§ **The task**
From the line that contains "1228x810 pixels." down to the last line of the entries, please return everything exactly, except the pictures.

Segment Start: Given data

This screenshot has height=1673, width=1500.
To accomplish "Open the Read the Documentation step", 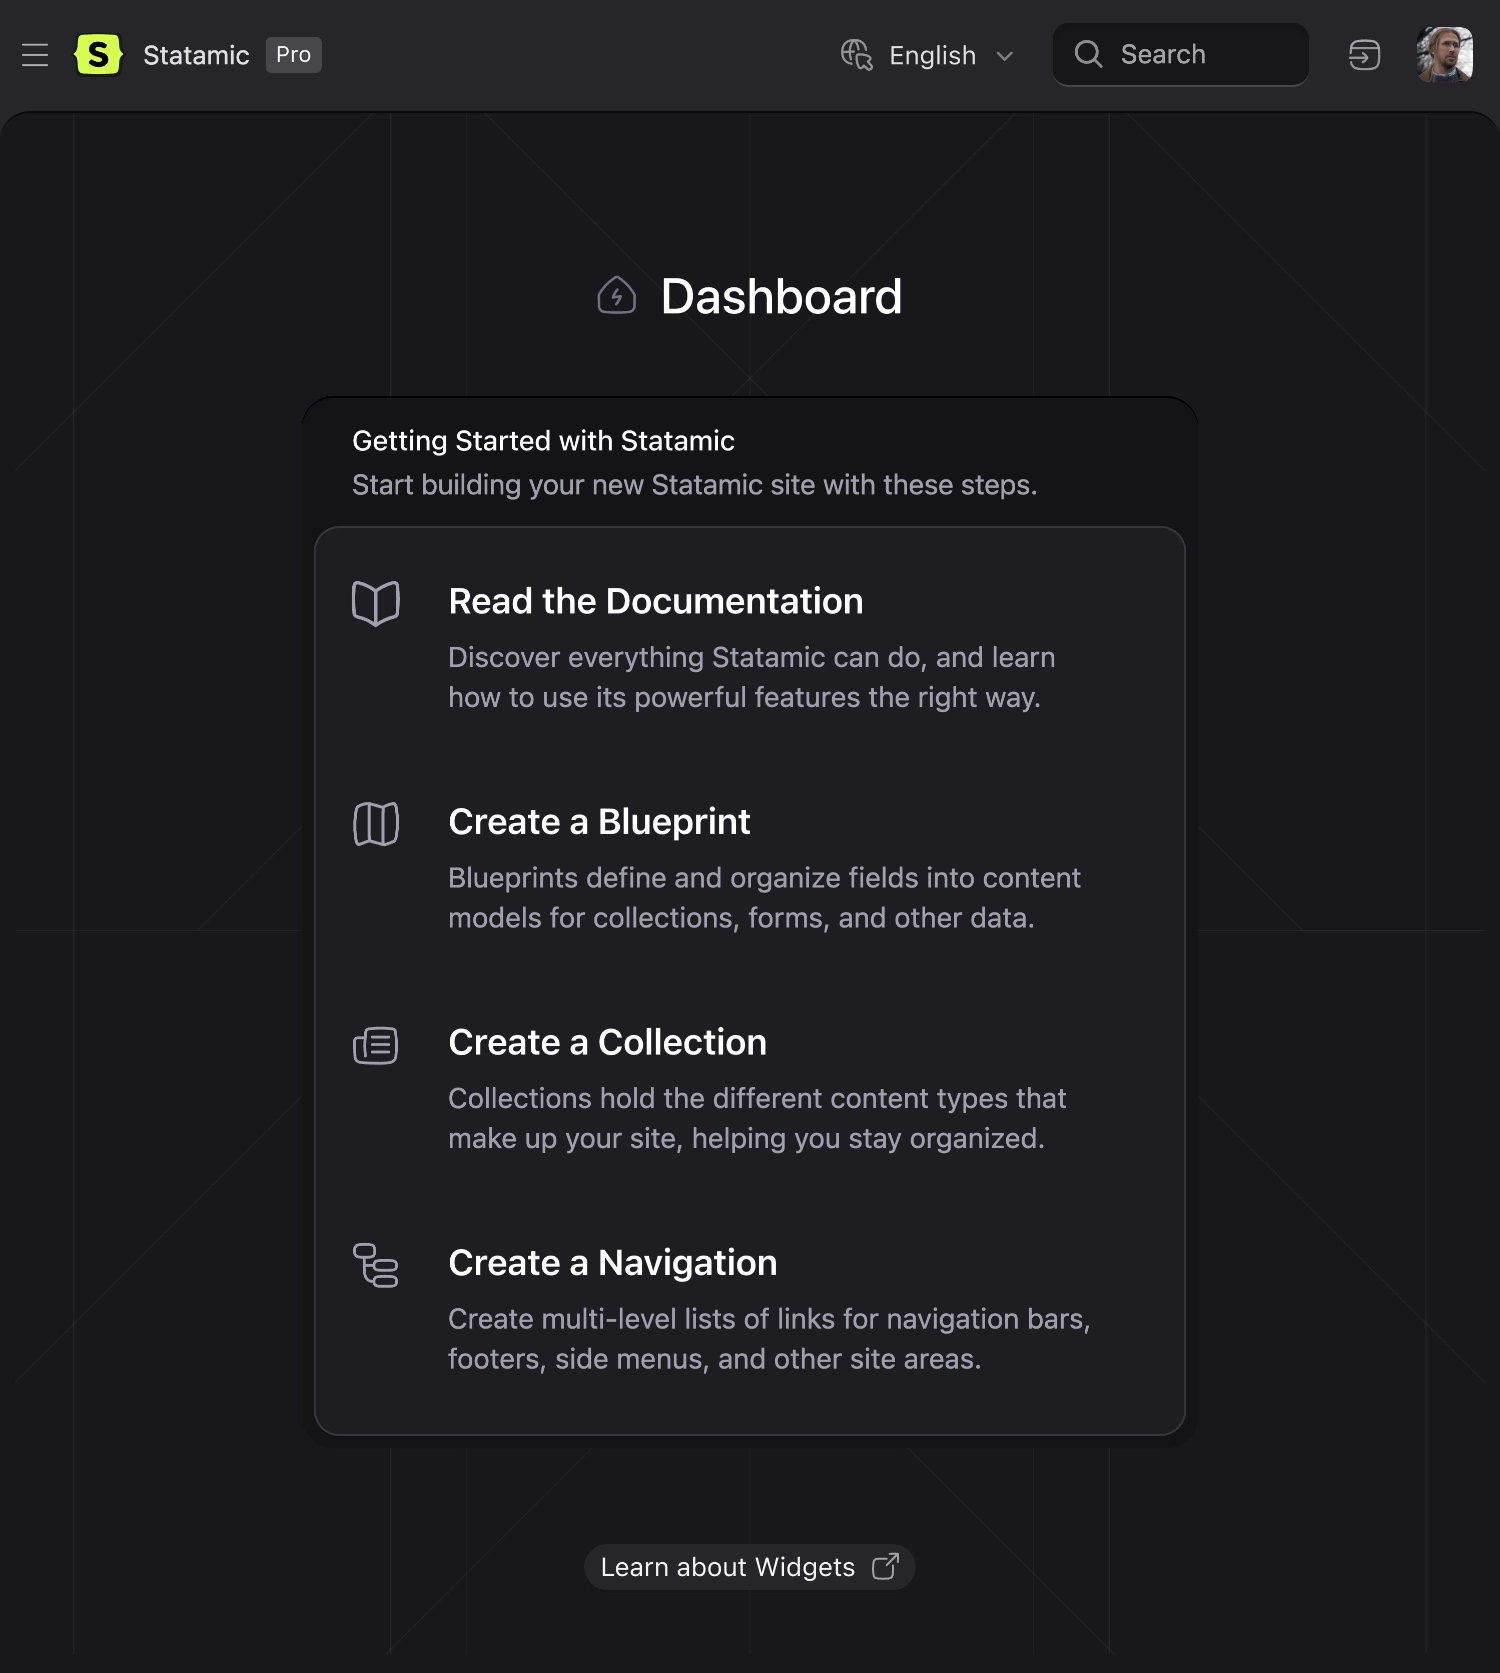I will point(656,601).
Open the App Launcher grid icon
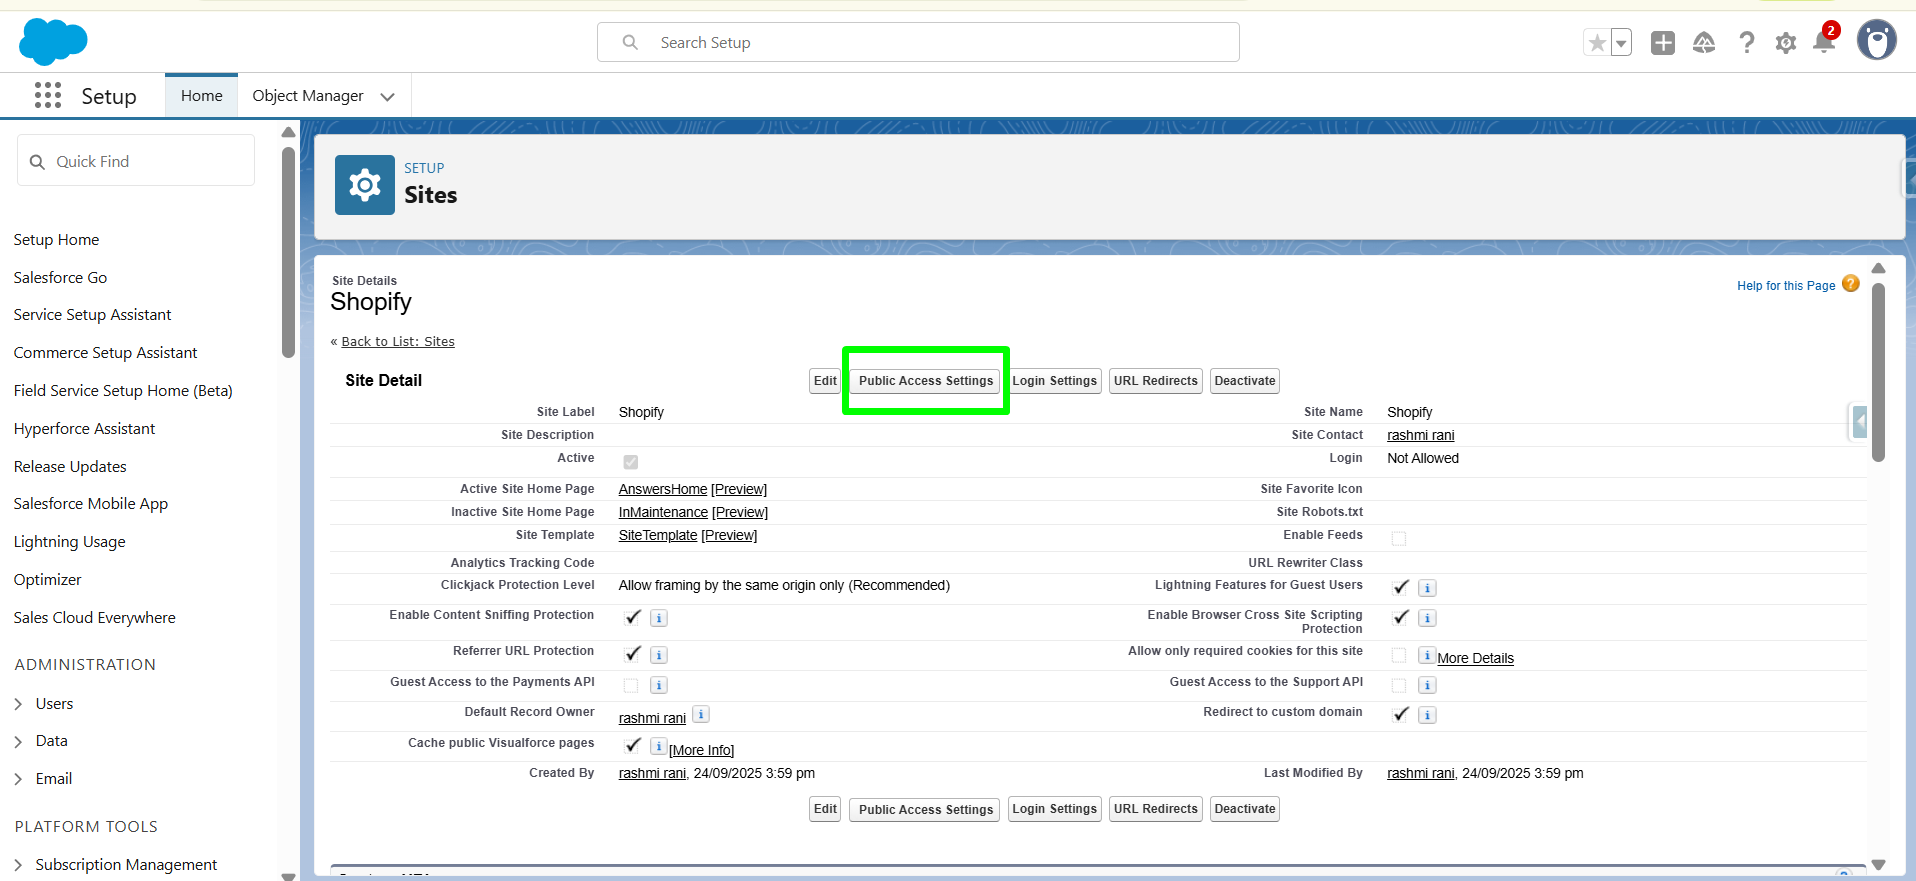 (x=47, y=96)
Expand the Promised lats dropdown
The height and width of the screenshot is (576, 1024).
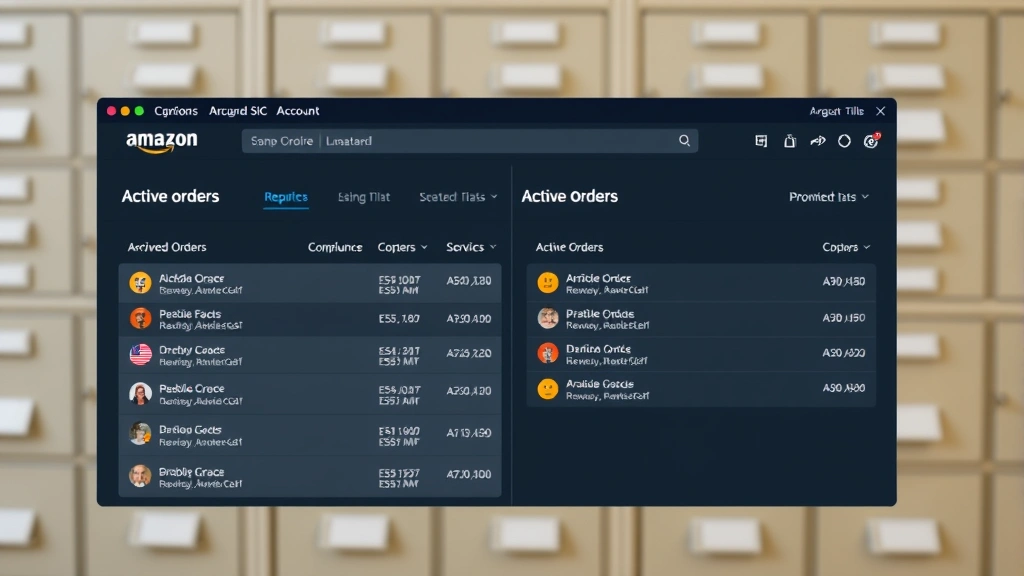(829, 197)
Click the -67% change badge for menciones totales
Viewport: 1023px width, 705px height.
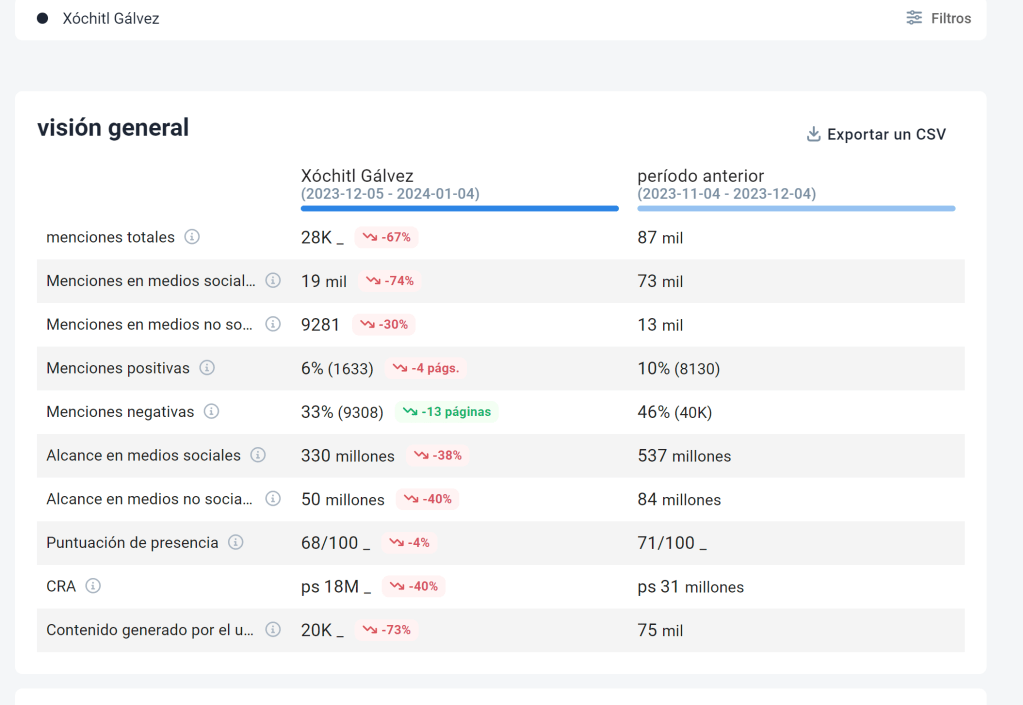(x=386, y=237)
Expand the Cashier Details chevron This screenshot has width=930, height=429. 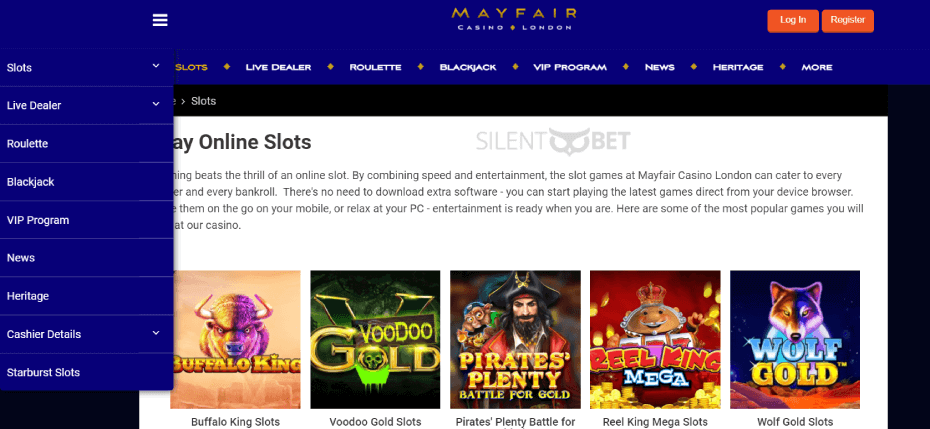click(156, 333)
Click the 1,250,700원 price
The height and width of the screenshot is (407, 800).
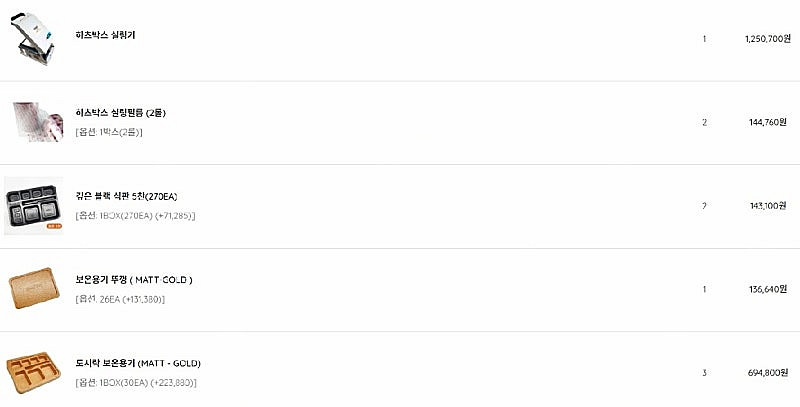pos(765,39)
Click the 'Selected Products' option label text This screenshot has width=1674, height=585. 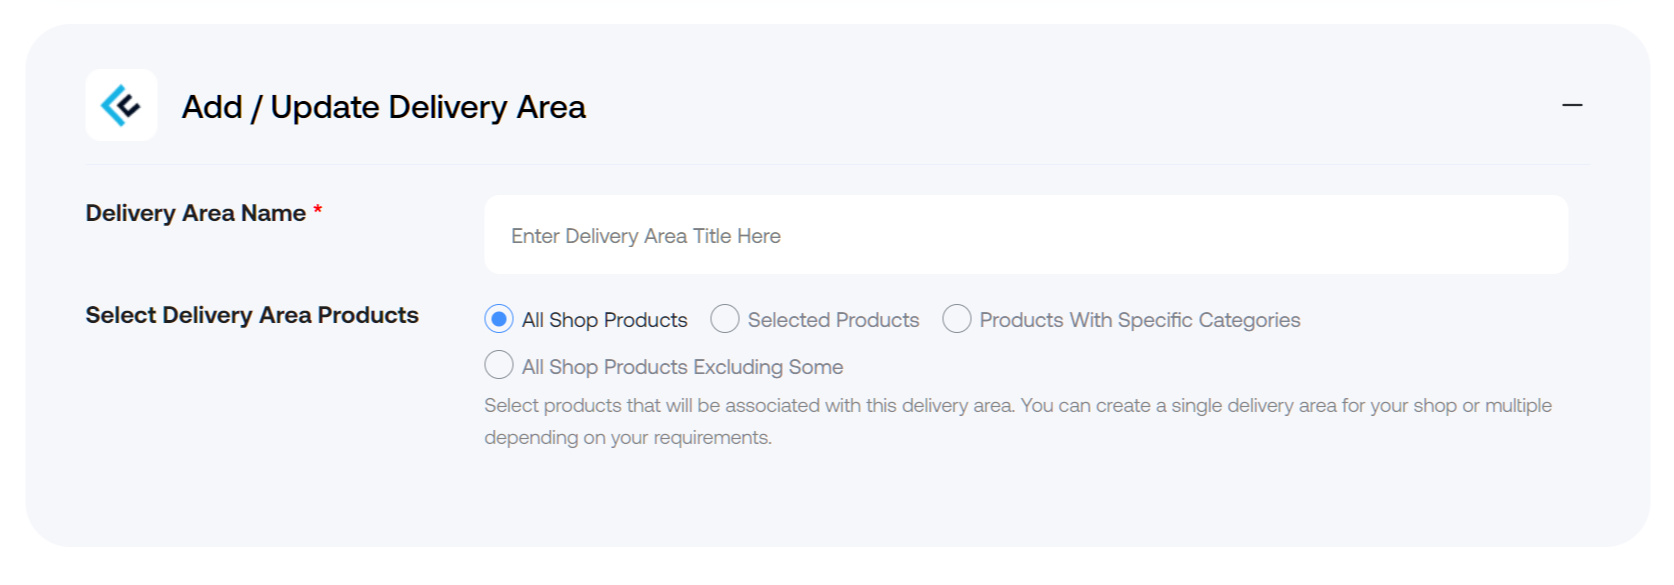click(833, 320)
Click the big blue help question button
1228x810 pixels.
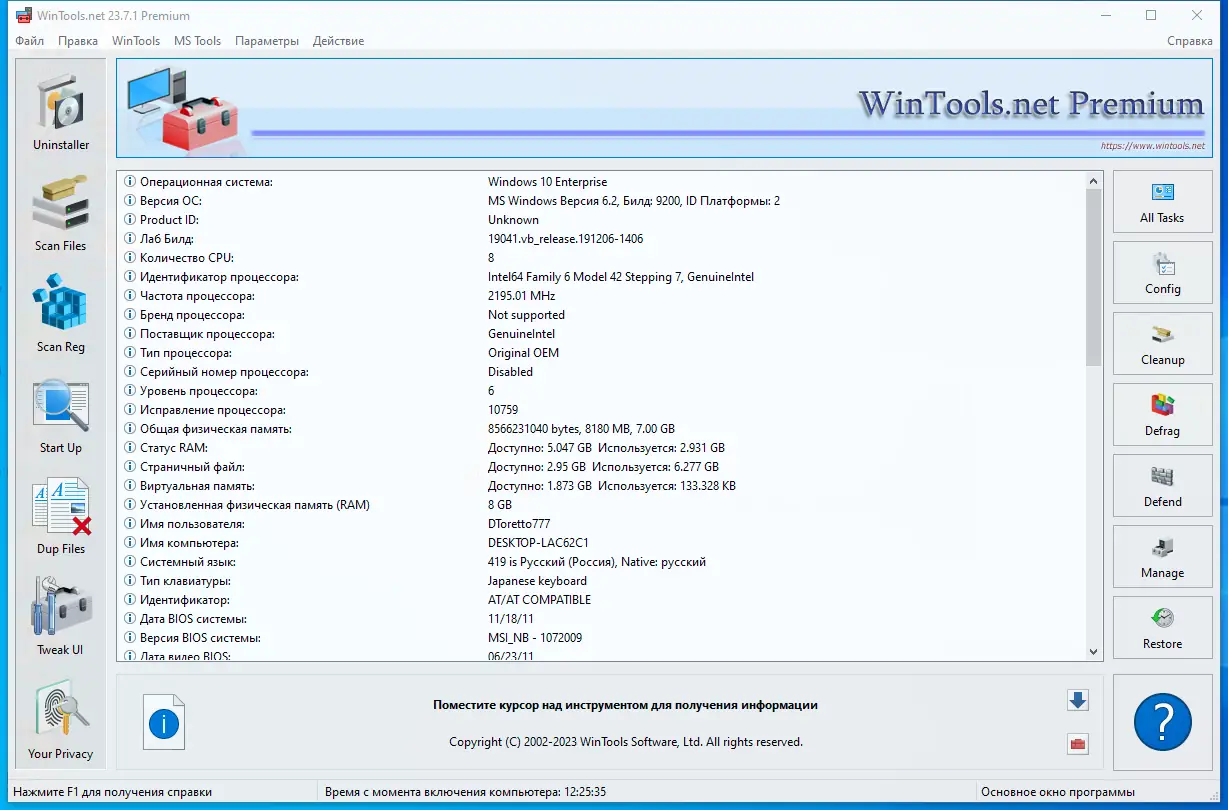pos(1162,722)
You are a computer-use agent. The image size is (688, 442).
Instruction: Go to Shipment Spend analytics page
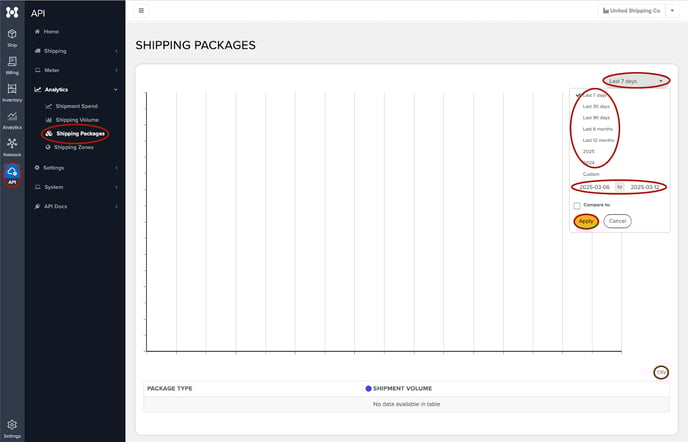coord(76,105)
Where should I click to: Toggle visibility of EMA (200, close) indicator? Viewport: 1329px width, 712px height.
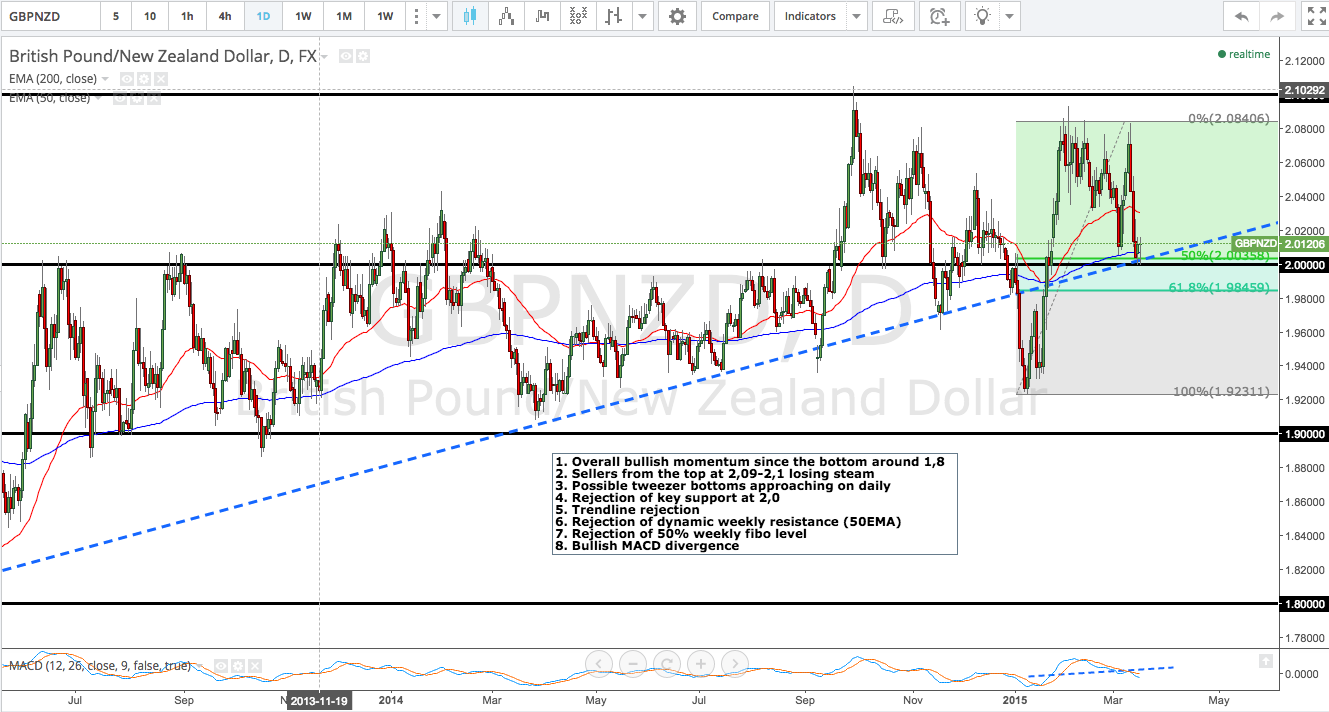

Segment End: Given data

§ **Output**
1228x810 pixels.
pos(1162,722)
You are a computer-use agent. The image size is (688, 442).
Instruction: Go to Shipment Spend analytics page
coord(76,105)
Where should I click to: Toggle visibility of EMA (200, close) indicator? Viewport: 1329px width, 712px height.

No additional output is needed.